Word and item position data
_ _ _ _ _
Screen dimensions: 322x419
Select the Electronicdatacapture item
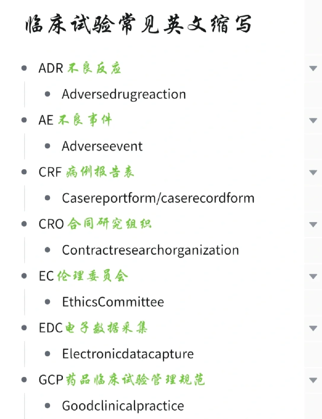128,354
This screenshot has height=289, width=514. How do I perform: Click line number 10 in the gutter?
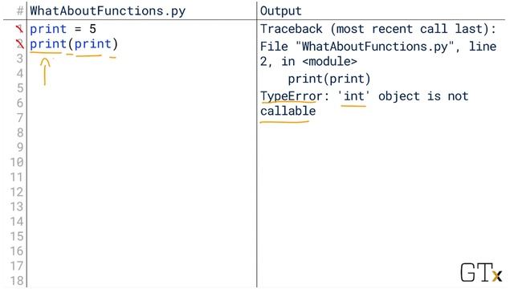click(17, 162)
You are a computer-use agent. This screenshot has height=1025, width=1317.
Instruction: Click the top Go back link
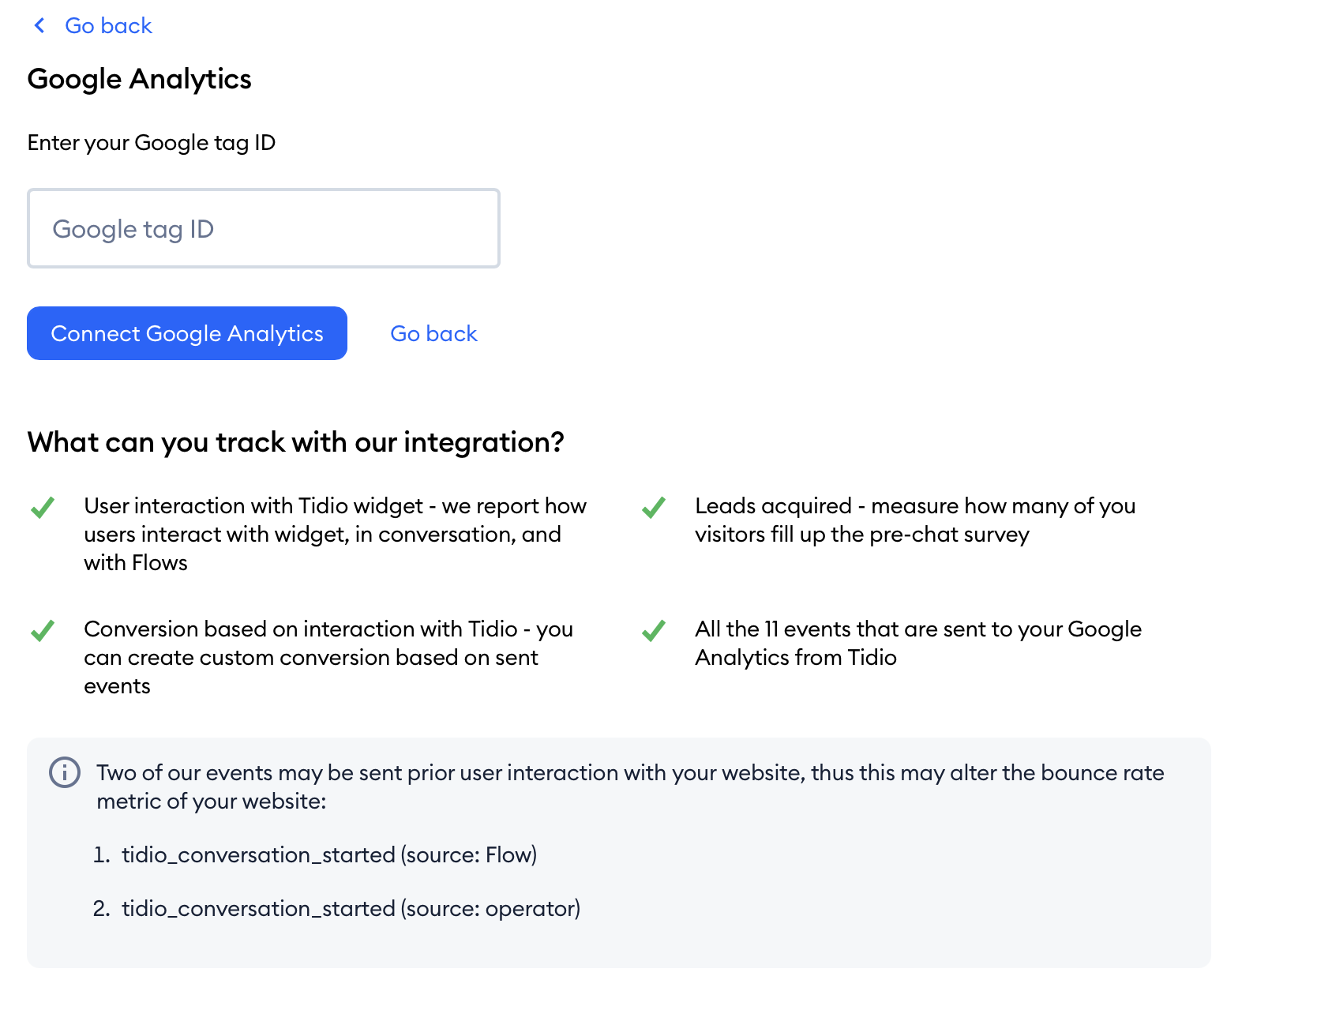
_ _ _ _ _
● Objective
Duplicate every one of the records above line for line, keeping each character as it appears. Leave the pictures out of your copy.

● Exercise result
Screen dimensions: 322x419
Select the Electronicdatacapture item
128,354
This screenshot has height=289, width=514. How do I perform: Click line number 10 in the gutter?
click(17, 162)
You are a computer-use agent. This screenshot has height=1025, width=1317.
Instruction: Click the top Go back link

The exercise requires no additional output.